I wish I could say that I was so inspired by that experience that from that moment on I meditated every day. My depression lifted a little, but it didn’t fly away. For a while, I could raise my spirits just by closing my eyes and thinking about the butterflies. But soon enough I stopped thinking of the experience as a divine gift, and instead dismissed it as a delightful coincidence. The monarchs, migrating from the Rockies to their winter home in Mexico, just happened to stop for a rest in that little hollow between the hills, and I just happened to open my eyes as they, rejuvenated, took wing. Just as it is hard for me to believe that my husband is not making a terrible mistake by loving me, it is hard for me to believe that some larger force in the universe wrangled that butterfly show just for me.
But I have always sworn that the thing I believe in more than anything else is my own fallibility. If I’m not to be a hypocrite, then I think I must at least explore the possibility that it is I who am blind, not the psychedelic researchers. Surely, it’s possible that Aldous Huxley’s Doors of Perception might open to admit a spiritual experience even to the likes of me? If the author of Brave New World believed in the “Dharma-Body of the Buddha,” who is the author of Death Gets a Timeout to sneer?
There are so many things I believe in that are ephemeral, and I don’t mean atoms and quarks. The most profoundly important thing in my life cannot be quantified or photographed. It lacks all substance, yet I not only believe in it but govern my life by it. The love I feel for my husband and my children is entirely intangible but absolutely “real.” If I can love so deeply and so specifically—this man, not any other—if I can believe that this love is as real as the hands that type on this keyboard, if I can wrap my mind around love, why do I have such a hard time wrapping my mind around the concept of a greater spiritual meaning to life beyond our corporeal existences?

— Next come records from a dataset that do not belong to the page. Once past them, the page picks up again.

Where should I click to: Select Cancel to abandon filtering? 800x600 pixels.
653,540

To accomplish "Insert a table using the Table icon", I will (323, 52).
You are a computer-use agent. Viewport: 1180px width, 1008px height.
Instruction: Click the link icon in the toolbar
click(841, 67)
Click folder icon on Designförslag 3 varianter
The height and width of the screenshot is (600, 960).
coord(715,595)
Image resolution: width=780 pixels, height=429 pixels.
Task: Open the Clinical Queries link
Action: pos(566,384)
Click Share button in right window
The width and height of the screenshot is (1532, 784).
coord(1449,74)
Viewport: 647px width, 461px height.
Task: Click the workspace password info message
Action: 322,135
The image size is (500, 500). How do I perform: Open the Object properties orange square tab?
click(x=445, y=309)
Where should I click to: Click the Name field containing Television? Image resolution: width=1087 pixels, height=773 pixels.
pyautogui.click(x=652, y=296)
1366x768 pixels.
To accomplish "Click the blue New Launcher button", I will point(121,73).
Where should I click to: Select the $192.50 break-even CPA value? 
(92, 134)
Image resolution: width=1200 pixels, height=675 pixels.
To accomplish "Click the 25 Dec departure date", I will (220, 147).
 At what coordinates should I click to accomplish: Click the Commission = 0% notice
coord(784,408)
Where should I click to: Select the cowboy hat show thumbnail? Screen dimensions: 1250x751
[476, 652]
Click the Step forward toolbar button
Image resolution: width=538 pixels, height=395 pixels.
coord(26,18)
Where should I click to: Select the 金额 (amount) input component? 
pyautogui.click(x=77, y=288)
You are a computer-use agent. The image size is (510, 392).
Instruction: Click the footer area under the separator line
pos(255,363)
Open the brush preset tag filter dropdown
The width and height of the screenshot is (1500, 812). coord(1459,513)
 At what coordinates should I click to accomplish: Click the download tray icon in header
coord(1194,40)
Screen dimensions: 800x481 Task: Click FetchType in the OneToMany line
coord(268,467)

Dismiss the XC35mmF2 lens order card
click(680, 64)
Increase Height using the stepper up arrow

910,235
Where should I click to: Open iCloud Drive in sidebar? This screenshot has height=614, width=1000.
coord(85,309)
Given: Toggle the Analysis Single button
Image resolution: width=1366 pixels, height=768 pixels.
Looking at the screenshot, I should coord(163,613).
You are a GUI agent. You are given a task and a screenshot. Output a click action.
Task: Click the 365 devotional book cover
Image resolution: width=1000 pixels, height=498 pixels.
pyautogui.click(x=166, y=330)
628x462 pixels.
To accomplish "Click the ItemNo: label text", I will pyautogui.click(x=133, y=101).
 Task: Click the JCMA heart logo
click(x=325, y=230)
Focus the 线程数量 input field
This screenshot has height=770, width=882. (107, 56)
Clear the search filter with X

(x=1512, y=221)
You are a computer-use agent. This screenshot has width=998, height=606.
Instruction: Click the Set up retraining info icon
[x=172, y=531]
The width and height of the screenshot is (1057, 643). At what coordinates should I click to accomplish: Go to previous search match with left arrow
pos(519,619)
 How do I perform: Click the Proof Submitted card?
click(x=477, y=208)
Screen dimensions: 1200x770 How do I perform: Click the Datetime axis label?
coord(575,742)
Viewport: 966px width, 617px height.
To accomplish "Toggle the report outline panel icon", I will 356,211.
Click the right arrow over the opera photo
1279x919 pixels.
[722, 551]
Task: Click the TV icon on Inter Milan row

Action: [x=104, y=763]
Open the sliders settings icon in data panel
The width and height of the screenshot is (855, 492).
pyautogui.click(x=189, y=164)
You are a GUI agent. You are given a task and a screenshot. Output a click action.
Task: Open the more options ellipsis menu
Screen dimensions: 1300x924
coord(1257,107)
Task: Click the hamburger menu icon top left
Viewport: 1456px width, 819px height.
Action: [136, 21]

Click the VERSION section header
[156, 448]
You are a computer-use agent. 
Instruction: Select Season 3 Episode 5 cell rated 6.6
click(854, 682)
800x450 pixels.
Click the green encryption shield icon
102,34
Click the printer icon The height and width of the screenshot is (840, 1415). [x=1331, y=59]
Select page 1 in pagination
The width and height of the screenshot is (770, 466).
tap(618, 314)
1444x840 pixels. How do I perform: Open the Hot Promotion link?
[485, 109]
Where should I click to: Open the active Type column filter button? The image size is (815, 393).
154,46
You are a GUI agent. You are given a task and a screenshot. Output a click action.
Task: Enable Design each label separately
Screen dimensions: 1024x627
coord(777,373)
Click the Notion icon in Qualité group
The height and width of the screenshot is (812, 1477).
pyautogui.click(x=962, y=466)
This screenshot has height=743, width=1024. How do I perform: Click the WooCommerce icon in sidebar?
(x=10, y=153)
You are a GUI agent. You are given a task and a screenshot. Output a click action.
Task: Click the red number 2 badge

Is my mind opening? Is the microdose responsible? Or is it merely a result of being exposed to the writing and research of so many philosophers and scientists, to being immersed in this psychedelic world? I don’t know the answer. All I know is that something feels like it’s shifting in me. Who knows? I may end up publishing these notes scribbled in blue crayon on recycled grocery bags, replete with illustrations of mandalas and all-caps exhortations to create the CALM CENTER and BE HERE NOW.
* * *
*1 ?Charles S. Grob et al., “Pilot Study of Psilocybin Treatment for Anxiety in Patients with Advanced-Stage Cancer.”
*2 ?David Jay Brown and Louise Reitman, “Psilocybin Studies and the Religious Experience: An Interview with Roland Griffiths, Ph.D.”
*3 ?Perhaps if the board had been more open-minded AA might have provided a more effective treatment. Critics of AA estimate its actual success rate at somewhere between 5 and 8 percent. See, e.g., Lance M. Dodes and Zachary Dodes, The Sober Truth.
Day 19
Microdose Day
Physical Sensations: Nauseated and flushed. Diarrhea.
Mood: Activated. Maybe even a little agitated.
Conflict: Feeling a bit irritable but managed to tamp it down.
Sleep: Restless. Woke early but eventually fell back asleep.
Work: A solid day’s work.
Pain: None.
Microdose Day is fun and productive, but sometimes it has an edge. Senses are ever so slightly heightened, which can be pleasurable, but does incline me to a version of my infamous irritability, albeit a mellower one. My husband and I have a test we do to evaluate how irritable I am. I sit in the living room, he stands two rooms away in the kitchen, and he chomps on some almonds. I have a severe nut-noise allergy. If the sound of his chewing makes me feel like running into the kitchen to throttle him, then we know I’m a bit more activated than I should be. Today I did not run, nor did I throttle; I just stayed where I was, making a Darth Vader throttling gesture with my hands.